◆ **Requirement**
Reproduce the records below exactly, but leave their pictures out of the copy.

(Data extracted from a collection)
__________
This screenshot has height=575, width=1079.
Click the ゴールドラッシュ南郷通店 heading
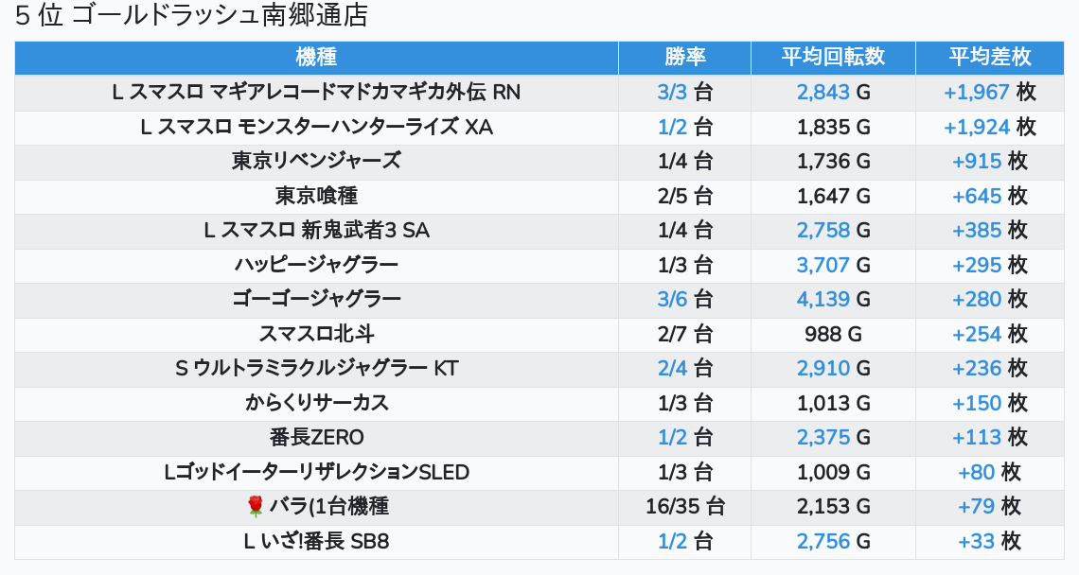(192, 16)
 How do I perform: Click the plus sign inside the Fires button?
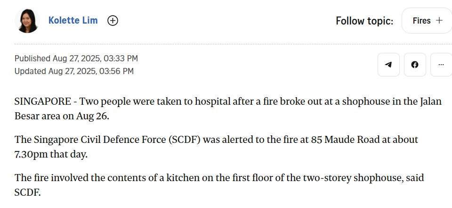(439, 20)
__________
◆ **Task result**
This screenshot has height=575, width=1079.
Click the ゴールドラッシュ南郷通店 heading
(192, 16)
 How do I perform: Click the plus sign inside the Fires button?
(439, 20)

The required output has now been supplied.